Rumours a major word in capital market

Bangladesh’s capital market was initially established in 1954, although there was little activity on both the Dhaka Stock Exchange and the Chattogram Stock exchanges until the 1990s.

Nevertheless, up to that point, figures for the regional equivalents of the DSE and the CSE showed a considerable decrease in the quantity of stocks traded, average turnover, and market capitalization.

In the capital market, Rumours can originate from a variety of places, such as unauthorized forums, social media, and speculative conversations among market players.

The speed at which rumors may spread has increased in the era of instantaneous information distribution, making it more difficult to tell reality from fiction.

Alleged financial irregularities, upcoming regulatory reforms, and the financial stability of particular stock exchange-listed corporations have been the subject of several recent rumors.

Stock prices have fluctuated and market volatility has grown as a result of the rumors’ negative impact on investor confidence.

Institutional and individual investors alike are battling uncertainty as they try to make sense of a world tainted by rumors.
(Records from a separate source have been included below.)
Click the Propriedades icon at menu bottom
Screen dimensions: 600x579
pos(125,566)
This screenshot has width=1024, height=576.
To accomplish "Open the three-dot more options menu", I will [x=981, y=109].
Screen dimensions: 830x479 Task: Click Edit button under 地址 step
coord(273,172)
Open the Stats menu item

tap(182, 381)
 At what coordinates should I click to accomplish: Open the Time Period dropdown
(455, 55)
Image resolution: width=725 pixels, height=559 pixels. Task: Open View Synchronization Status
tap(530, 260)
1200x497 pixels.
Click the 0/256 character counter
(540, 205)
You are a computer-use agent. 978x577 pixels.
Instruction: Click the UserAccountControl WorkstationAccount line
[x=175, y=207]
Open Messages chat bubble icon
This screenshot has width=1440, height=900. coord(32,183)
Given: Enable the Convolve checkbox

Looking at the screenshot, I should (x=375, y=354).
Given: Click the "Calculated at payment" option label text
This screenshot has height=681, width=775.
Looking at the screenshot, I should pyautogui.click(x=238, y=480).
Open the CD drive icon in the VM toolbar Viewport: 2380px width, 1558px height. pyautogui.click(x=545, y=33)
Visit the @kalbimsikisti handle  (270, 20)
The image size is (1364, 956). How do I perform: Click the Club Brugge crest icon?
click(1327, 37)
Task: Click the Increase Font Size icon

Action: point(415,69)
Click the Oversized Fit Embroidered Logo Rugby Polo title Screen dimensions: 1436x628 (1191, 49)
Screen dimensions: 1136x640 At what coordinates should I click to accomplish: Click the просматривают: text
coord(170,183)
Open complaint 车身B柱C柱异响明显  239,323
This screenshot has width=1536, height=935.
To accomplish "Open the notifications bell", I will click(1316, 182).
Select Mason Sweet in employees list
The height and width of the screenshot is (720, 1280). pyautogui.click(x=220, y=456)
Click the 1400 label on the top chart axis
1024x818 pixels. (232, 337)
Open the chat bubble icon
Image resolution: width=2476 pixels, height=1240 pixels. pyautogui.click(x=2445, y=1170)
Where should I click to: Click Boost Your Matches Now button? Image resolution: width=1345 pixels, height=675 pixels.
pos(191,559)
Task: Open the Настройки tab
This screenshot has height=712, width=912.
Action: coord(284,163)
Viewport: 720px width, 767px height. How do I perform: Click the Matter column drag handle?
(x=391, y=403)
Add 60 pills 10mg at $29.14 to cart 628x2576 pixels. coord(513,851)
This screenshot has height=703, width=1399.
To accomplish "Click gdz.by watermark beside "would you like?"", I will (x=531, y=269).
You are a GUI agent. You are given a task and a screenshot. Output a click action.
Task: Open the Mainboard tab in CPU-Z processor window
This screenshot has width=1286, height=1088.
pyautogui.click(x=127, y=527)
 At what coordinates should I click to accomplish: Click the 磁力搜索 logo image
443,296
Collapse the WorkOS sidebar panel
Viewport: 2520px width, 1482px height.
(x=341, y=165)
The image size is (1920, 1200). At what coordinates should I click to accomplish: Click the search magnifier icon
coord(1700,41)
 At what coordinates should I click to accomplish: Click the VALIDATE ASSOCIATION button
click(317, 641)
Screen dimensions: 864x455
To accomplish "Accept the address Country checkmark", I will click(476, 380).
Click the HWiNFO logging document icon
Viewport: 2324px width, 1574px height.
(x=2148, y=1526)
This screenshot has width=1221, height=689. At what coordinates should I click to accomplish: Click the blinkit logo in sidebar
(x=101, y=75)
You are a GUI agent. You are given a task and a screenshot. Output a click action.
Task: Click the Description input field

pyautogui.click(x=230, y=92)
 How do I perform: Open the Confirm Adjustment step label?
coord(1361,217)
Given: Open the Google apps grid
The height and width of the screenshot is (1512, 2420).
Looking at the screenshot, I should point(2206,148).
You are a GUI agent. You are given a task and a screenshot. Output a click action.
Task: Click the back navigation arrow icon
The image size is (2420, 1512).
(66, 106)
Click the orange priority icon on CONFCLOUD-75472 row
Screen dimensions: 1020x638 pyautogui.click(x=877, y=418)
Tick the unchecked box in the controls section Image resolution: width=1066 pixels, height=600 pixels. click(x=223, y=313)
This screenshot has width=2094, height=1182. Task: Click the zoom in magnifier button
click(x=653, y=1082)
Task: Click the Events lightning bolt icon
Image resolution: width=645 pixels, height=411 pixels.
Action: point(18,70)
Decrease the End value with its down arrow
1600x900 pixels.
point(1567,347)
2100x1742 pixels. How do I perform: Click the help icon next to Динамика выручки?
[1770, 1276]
Market participants’ hesitation as a result of this decline in confidence has an effect on trade volumes and overall market liquidity.

The market regulations were antiquated and not consistently applied, and the regulatory framework was insufficient.

In this environment of poor governance and a lackluster institutional framework, the market went through its first speculative bubble, which broke in 1996–1997. Affected investors avoided the market for a number of years following the boom and bust.

More precisely, the capital market attempted to behave appropriately after that and underwent significant corrective action, including the implementation of acceptable norms and regulations. Before 2010, the market stabilized to some extent.

However, the market’s rise in 2010 has exhibited behavior that is nearly identical to that of 1996.

In addition; there were several bubbles in the capital market, as well as a lot of exaggerated news, false claims, manipulation, exploitation, and unlawful meddling by the authorities of the firms in addition to the associated concerns.

Many investors lost their money, went bankrupt, and got insane. In 2020, the new Bangladesh Securities Exchange Commission authority has taken important and highly promising steps that were required to alter the mindset and trust of investors in the capital market.

It’s crucial for investors to assess information thoroughly, particularly if it comes from unreliable or dubious sources.

Regulators are essential in preserving the integrity of the market and mitigating the effect of rumors on investor mood.

Campaigns for awareness and education can also lessen the susceptibility of investors to untrue rumors and assist them in making more informed selections.